Caitlyn Jenner spricht erstmals über Selbstmordgedanken!

In der ersten Episode „I am Cait" enthüllt sie ihre tiefsten Gefühle

Es war kein einfacher Schritt für Caitlyn Jenner, 65, Ende April im TV vor die Öffentlichkeit zu treten und zu gestehen: „Ich bin eine Frau“. Mittlerweile geht es ihr mit der Entscheidung endlich gut, denn sie erlebte eine Welle des Zuspruchs und der Unterstützung. Über die schwierige Zeit vor dem Outing spricht Caitlyn nicht nur in einem Online-Blog, sondern auch in ihrer eigenen Show „I am Cait“. In den USA wurde jetzt die erste Episode ausgestrahlt. In dieser legt sie ihre tiefsten Gedanken offen dar und spricht auch über das emotionale Thema Selbstmord.
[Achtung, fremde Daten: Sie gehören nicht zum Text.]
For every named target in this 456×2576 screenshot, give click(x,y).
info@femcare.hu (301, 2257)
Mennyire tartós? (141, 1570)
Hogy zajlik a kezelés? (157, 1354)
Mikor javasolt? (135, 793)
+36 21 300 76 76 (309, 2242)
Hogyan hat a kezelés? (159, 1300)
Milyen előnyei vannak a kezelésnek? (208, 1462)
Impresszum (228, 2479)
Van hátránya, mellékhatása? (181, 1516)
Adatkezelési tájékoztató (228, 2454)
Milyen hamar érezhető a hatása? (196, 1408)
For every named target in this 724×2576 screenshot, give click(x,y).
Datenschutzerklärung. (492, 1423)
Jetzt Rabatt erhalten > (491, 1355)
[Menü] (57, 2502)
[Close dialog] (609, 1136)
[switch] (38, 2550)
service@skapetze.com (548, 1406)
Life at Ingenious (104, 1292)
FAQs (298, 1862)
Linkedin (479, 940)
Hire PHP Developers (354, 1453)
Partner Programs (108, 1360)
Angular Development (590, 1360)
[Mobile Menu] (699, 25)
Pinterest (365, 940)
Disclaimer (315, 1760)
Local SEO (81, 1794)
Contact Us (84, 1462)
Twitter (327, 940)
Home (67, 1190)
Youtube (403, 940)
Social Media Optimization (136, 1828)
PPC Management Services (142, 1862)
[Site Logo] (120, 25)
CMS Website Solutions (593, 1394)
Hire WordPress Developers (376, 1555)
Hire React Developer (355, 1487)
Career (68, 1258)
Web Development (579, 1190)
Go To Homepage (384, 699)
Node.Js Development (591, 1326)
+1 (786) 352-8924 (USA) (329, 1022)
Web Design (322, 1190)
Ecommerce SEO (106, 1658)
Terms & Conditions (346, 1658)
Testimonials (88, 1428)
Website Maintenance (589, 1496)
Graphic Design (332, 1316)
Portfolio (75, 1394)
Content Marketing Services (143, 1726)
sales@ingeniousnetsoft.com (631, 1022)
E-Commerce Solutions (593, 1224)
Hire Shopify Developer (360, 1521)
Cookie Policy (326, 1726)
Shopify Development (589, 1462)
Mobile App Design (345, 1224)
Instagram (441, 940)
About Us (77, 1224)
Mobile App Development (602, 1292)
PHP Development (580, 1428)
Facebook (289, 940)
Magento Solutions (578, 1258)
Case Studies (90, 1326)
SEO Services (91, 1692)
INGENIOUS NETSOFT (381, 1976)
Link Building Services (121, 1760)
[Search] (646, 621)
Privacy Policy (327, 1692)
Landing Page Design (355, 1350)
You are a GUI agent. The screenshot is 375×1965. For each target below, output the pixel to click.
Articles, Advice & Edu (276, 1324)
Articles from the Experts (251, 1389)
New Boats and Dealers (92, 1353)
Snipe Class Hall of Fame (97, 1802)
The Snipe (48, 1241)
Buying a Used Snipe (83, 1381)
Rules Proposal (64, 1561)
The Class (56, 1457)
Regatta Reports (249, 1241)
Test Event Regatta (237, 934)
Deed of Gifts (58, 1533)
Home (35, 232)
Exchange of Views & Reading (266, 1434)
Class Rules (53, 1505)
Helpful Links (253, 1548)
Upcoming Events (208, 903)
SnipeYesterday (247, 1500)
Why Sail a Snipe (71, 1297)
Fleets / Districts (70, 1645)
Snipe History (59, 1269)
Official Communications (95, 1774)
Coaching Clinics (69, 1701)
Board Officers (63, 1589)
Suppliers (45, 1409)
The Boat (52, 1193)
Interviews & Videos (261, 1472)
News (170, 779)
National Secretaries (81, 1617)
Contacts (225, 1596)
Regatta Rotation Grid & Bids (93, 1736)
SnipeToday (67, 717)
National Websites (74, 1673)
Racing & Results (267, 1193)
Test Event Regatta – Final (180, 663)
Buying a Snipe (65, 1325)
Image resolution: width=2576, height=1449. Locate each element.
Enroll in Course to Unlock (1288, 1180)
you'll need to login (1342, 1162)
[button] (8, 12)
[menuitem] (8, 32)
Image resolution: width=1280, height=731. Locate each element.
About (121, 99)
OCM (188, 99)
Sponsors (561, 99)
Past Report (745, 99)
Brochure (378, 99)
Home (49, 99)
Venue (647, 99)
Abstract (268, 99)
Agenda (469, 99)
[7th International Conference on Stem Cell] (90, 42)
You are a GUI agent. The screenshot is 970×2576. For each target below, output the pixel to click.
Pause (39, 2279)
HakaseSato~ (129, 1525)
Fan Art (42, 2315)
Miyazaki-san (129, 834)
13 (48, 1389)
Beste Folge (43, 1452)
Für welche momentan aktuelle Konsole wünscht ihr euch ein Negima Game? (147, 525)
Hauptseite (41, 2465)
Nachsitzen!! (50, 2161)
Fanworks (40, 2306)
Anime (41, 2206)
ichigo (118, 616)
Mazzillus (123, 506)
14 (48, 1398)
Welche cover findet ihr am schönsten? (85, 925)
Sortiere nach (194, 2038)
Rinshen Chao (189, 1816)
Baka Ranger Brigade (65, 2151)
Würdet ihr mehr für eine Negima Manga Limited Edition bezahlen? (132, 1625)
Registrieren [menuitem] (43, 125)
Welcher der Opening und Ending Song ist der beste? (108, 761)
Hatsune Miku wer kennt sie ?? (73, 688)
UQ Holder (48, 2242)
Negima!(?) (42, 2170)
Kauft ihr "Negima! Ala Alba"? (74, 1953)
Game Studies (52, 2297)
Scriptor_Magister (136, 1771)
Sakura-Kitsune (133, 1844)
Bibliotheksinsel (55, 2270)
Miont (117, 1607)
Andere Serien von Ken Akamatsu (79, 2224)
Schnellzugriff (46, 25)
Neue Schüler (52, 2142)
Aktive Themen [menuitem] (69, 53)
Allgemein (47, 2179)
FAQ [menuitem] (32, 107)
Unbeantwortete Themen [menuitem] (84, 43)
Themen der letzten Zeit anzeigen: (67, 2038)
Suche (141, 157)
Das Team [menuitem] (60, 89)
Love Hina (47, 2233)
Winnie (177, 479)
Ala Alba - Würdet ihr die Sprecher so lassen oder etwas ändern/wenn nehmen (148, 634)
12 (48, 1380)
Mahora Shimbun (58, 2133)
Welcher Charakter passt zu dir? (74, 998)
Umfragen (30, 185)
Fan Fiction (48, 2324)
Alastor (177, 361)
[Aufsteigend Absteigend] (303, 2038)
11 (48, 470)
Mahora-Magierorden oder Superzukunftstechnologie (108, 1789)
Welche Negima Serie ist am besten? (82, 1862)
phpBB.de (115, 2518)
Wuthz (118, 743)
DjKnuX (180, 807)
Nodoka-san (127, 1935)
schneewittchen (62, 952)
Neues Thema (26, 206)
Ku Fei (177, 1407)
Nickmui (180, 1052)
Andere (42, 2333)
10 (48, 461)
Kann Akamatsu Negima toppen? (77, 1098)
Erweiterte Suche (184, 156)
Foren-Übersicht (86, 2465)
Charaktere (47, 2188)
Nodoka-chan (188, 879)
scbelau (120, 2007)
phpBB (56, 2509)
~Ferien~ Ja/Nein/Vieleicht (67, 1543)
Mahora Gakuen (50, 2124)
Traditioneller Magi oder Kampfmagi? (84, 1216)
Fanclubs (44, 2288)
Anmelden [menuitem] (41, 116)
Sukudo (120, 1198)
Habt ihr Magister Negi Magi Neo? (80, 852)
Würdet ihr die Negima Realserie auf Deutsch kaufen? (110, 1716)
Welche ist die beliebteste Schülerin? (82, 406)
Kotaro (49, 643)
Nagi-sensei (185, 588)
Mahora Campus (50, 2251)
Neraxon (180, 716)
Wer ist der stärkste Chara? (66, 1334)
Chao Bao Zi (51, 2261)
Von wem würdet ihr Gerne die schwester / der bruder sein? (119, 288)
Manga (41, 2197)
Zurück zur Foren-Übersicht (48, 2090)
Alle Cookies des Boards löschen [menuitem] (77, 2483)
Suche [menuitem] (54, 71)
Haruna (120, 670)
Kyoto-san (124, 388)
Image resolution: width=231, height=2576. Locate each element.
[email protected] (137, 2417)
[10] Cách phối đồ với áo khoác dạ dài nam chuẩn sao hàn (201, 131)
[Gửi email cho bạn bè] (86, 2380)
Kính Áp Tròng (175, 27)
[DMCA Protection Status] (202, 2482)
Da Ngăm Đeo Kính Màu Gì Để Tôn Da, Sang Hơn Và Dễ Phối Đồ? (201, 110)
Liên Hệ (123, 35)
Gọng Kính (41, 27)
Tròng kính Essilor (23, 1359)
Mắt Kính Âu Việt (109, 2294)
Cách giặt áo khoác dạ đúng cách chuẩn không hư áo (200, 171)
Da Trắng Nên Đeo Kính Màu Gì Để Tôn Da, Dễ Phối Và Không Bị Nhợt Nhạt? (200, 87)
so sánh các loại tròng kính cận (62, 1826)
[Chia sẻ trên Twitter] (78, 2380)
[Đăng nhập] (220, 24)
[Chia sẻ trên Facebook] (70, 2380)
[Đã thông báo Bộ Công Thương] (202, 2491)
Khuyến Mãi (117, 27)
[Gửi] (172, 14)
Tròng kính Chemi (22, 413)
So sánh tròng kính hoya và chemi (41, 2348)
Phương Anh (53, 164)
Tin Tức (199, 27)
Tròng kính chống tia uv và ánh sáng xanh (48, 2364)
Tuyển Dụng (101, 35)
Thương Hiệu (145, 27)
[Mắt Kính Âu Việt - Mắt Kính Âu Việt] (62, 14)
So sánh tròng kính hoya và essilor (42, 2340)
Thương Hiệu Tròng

Cait wollte ihr Leben beenden

Ich saß da mit einer Pistole und sagte zu mir: Lass es ein Ende haben, kein Schmerz mehr, kein Leiden.

Ein schockierender Satz, der gleichzeitig aber auch zeigt, wie verzweifelt Caitlyn Jenner während der Zeit vor ihrem großen Outing war. Seit ihrer frühsten Kindheit wusste sie, dass sie eigentlich eine Frau ist, fühlte sich jahrelang im falschen Körper gefangen. Erst mit Mitte sechzig trifft sie die mutige Entscheidung, öffentlich zu ihrer Transsexualität zu stehen.

Ein langer Weg, der in der achtteiligen Fernsehdokumentation „I am Cait" gezeigt wird. Nur noch die männliche Stimme ist von ihrem früheren Leben als Bruce Jenner übrig geblieben. Optisch ist die 65-Jährige dank zahlreicher chirurgischer Eingriffe und Hormonbehandlungen nun eine ganze Frau.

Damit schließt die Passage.